The freakish incident during a Saturday afternoon performance of Rossini’s “Guillaume Tell” forced Met officials to cancel the rest of the show as well as an evening performance of a second opera.

John Miller, the New York Police Department’s deputy commissioner in charge of intelligence and counterterrorism, said several audience members said a man told them he was there to sprinkle the ashes of a friend, his mentor in the opera.

Miller said the man was in front of the first row of seats when he sprinkled the powder into the orchestra pit during the second intermission when most of the musicians were not present.

He said the powder will be tested, but the possibility that it was in fact human ashes “is certainly an area that we are pursuing.”

Police know who the man is and are reaching out to him, Miller said, adding that the man does not live in New York.

Miller said the disposal of ashes at an opera house may violate city codes but, “I don’t believe at this point that we see any criminal intent here.”

Met General Manager Peter Gelb said, “We appreciate opera lovers coming to the Met. We hope that they will not bring their ashes with them.”

Police initially said one person at the opera house requested medical attention.
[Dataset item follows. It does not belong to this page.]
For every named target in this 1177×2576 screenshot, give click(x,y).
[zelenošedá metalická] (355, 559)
Miller said no one was injured.

The Met canceled Saturday night’s performance of “L’Italiana in Algeri,” another Rossini opera, because of the investigation.
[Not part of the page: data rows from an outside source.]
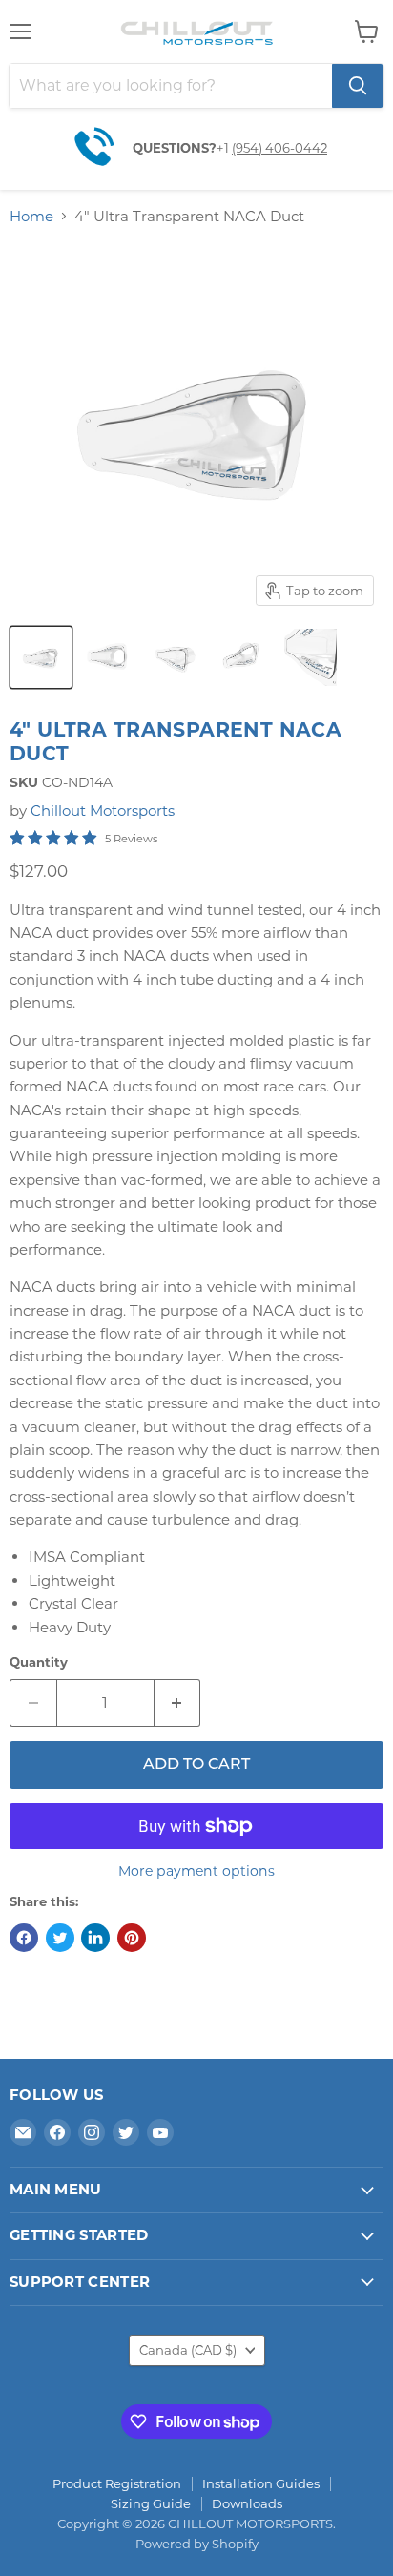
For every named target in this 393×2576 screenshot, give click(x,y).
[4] (41, 657)
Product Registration (116, 2483)
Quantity (39, 1662)
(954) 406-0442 (279, 148)
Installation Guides (261, 2483)
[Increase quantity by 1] (178, 1703)
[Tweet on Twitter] (60, 1937)
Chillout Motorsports (103, 810)
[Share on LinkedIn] (95, 1937)
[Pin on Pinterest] (131, 1937)
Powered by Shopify (197, 2543)
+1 (224, 148)
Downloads (247, 2503)
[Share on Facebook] (24, 1937)
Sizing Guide (151, 2503)
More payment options (196, 1871)
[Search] (357, 86)
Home (31, 216)
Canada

Audience members at “Guillaume Tell” described confusion as the intermission went on longer than usual.

A Met representative at first announced that a technical issue was causing the delay, then returned a few minutes later to announce that the fourth act would not be performed. The audience was told to go home.
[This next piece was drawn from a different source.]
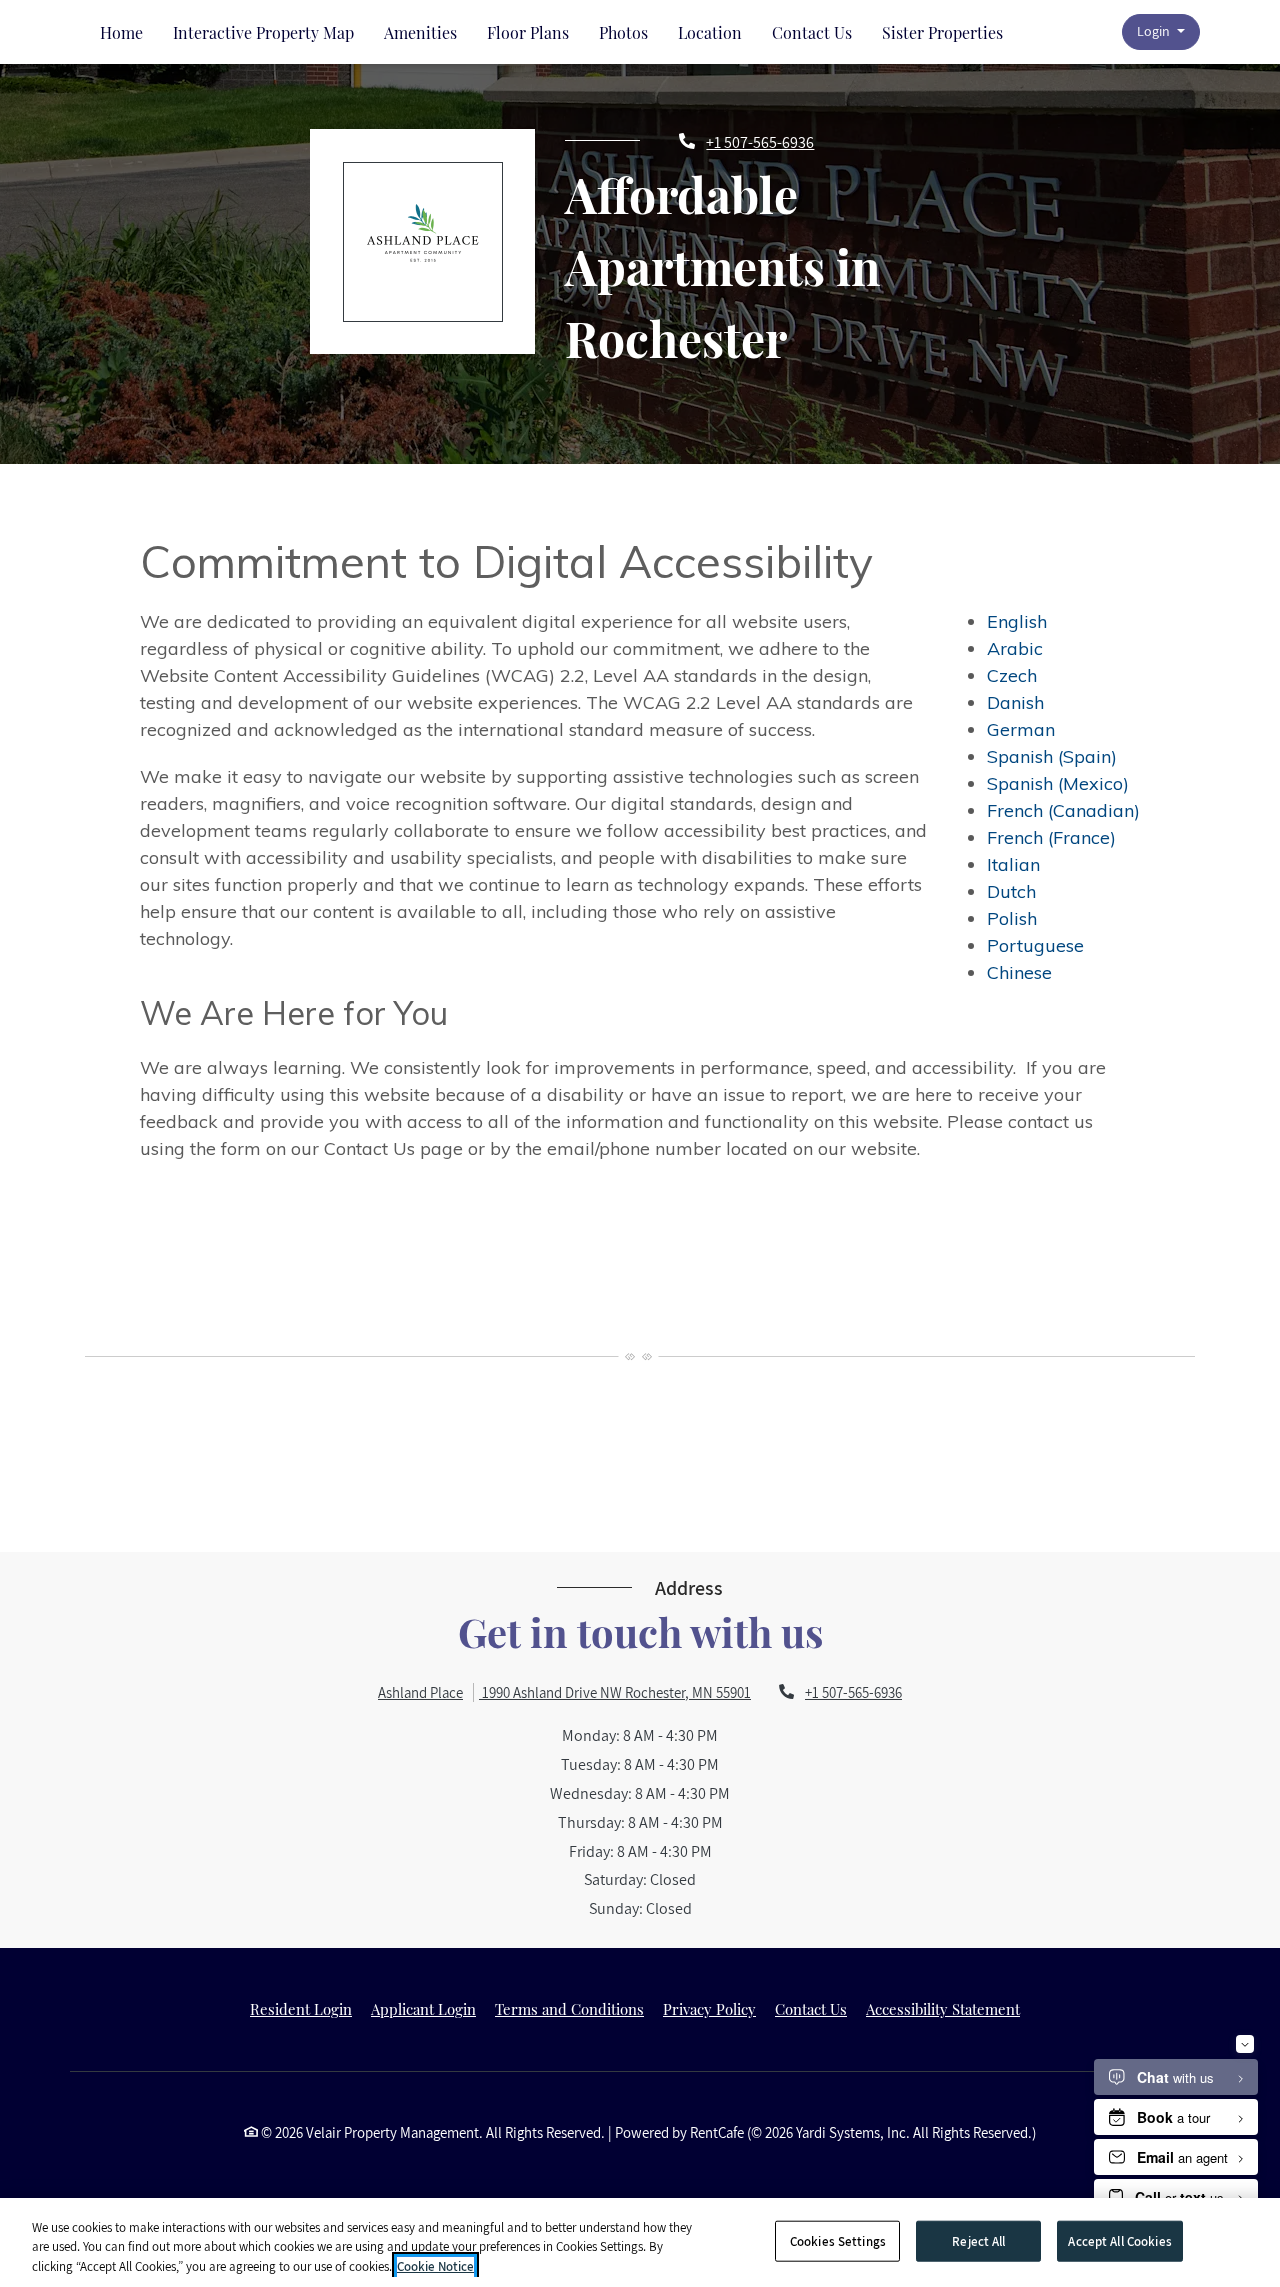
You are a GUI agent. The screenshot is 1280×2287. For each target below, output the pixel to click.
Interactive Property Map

“Everybody kind of slowly walked out,” said Dylan Hayden of Toronto. “As we were exiting the building, I noticed the counterterrorism unit going into the building.”

Hayden, who was seated in the 11th row back, added, “The idea that they said that it was a technical error, when I was maybe 15 feet away from a potential dangerous substance, that kind of irks me a little bit. But at no point did I feel an actual threat.”

Micaela Baranello, a musicologist at Smith College in Massachusetts, said some audience members booed when the cancellation was announced and one man chanted, “I want my money back, I want my money back.”

Gelb said people who had Saturday tickets to either opera should call the Met and make arrangements to see a later performance.

Baranello, who spoke by phone from a train headed back to Massachusetts, said that’s not so easy for opera fans who don’t live in New York. “It’s too bad because most of the best music in ‘Guillaume Tell’ is in Act 4, in my opinion,” she said.

“Guillaume Tell,” Rossini’s opera about folk hero William Tell, had not been performed at the Met in more than 80 years before this season. The opera’s overture is known to many Americans as the theme music to the 1950s TV show “The Lone Ranger.”